ACTIVITY LIST:
#1 Set down the passage of the army-volunteering diary entry word for word, starting at "Many old-timers in" and ending at "imagine the scandal!".
#2 Answer these questions from the army-volunteering diary entry:
(a) From which city did the family of the woman met on the way to Jerusalem move to Israel in 1950?
(b) How many people slept in each dormitory room?
(c) About how many hours a day did the volunteers work?

EXCERPT:
ANYWAY- I met the most amazing woman on the way home to Jerusalem and she invited me to come stay with her when I journey up North in a couple of weeks, G-d willing. She was born three days after her family made aliyah ( moved up) to Israel in 1950 from Mumbai, where she said her family lived for generations. So stay tuned, y’all…I have to get some sleep and be up early early to go to the Army!

 

So two weeks in the Army really takes its toll on the diary, especially since I didn’t want to risk bringing my computer ( even though we had safes but I didn’t know that ) and we weren’t allowed to go on the internet ( even though about half of the volunteers did anyway.) I will have to sum up which isn’t fair to the vivid and fun times we had.

 

We were a large group for the program, about 35 men and women from age 18 to 87, from Sweden, the US, Canada and England…Christians from Texas doctors, lawyer, retired government educational consultant in budget, retired primary school teachers, art advisor, chiropractor, massage therapist, retired farmer, kids waiting to get into the Israel Army, the girls from Sweden just bumming around before college, a woman from Manchester, England, whose physician husband who stayed at home and she started an emergency help call center for Jews victimized by Moslems in that city and requiring medical and social work assistance.

 

Many old-timers in this group, which was impressive: some had been back to the program dozens of times, and one couple over 85 times. I figure that means they had spent over 4 years in the army.

 

Now we’ weren’t “really” in the Army- just housed on an IDF base and not allowed to leave for 5 days while we slept in dormitory rooms ( 4-6 to a room)

Wore uniforms that just barely fit and were full or holes, darned or not…My fly had only one working button, one too small, and one broken, so you can imagine the scandal! 

We ate with the soldiers at lunch but only a few of the guards at Breakfast and dinner, as this is a base where the soldier population (unlike us) is there mostly during working hours. Actually, I can’t say the base…just the part of it we were in, which was a locked area within the vast perimeter. It is the medical base for all Israel’s armed forces. We unpacked boxes of supplies that might have expired items, searched and destroyed those ( saline, bandages etc.) and repacked into wooden chests, boxes, and backpacks, to go back to the medics in the field. We only worked about 5 hours a day, some more, but we were told the economic benefits of our volunteering are tremendous. And as mostly type A personalities, we worked like dogs. Our “clubhouse” room had a library of books left, fridge, coffee maker, microwave, and treats everyone contributed, as well as a flat-screen TV where we could catch Seinfeld or CNN or the Discovery channel. Mostly people gabbed and the US veterans swapped tales. Helped a veteran of 16 trips dress for Purim as a bride - in all the discarded strapping tape and broken gauze and unwrapped tourniquets ( better not to visualize any of this stuff in use) and acted as her  “Bridesmaid” with some of the same but far fewer acoutrements, including a “bouquet” or pink and white labels and a scissors, wrapped in a gauze bow. Pretty! She won a pair of earphones. I got the fun of seeing her so excited and happy


I’ve attached Rochelle’s poem at the end, written when she was last on a tour of duty with Sar-El, five months ago....

AVAILABLE DATA:
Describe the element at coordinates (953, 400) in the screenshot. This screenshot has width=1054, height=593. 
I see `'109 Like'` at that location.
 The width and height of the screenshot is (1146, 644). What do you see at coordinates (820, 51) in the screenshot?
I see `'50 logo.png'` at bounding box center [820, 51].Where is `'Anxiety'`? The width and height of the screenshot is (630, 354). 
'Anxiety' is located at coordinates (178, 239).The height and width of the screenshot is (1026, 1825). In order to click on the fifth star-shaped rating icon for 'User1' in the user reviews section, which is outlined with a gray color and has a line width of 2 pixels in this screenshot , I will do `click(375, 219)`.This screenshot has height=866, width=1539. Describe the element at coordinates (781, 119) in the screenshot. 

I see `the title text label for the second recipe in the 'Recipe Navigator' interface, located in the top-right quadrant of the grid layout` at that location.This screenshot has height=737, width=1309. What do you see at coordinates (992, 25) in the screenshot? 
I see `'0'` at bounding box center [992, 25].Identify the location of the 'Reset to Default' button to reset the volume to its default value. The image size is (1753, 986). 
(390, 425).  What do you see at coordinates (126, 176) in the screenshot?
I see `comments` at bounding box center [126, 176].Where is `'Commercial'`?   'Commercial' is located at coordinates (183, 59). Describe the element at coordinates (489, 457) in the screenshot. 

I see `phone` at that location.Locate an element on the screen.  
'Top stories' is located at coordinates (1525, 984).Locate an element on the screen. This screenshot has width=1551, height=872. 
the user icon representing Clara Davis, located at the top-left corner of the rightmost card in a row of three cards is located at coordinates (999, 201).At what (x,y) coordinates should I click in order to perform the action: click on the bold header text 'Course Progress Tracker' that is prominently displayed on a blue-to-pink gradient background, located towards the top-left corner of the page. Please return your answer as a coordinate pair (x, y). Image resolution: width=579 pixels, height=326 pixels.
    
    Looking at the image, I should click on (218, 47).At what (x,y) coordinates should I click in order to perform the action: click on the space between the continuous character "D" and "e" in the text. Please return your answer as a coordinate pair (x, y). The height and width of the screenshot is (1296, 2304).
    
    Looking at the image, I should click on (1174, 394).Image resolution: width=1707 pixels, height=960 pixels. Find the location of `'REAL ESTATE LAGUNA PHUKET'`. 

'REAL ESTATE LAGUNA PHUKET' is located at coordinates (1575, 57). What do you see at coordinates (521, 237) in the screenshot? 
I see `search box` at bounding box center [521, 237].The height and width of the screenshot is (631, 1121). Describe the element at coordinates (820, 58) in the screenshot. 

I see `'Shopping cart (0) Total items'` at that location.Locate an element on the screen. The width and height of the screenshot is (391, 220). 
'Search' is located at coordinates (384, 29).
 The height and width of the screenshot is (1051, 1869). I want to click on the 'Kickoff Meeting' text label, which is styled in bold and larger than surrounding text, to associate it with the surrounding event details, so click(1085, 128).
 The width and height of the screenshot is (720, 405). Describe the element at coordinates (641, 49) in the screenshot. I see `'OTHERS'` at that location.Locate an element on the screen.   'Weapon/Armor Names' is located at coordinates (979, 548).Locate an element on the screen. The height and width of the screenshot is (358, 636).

TASK-BY-TASK OUTPUTS:
#1
Many old-timers in this group, which was impressive: some had been back to the program dozens of times, and one couple over 85 times. I figure that means they had spent over 4 years in the army.

 

Now we’ weren’t “really” in the Army- just housed on an IDF base and not allowed to leave for 5 days while we slept in dormitory rooms ( 4-6 to a room)

Wore uniforms that just barely fit and were full or holes, darned or not…My fly had only one working button, one too small, and one broken, so you can imagine the scandal!

#2
(a) Mumbai
(b) 4 to 6
(c) About 5 hours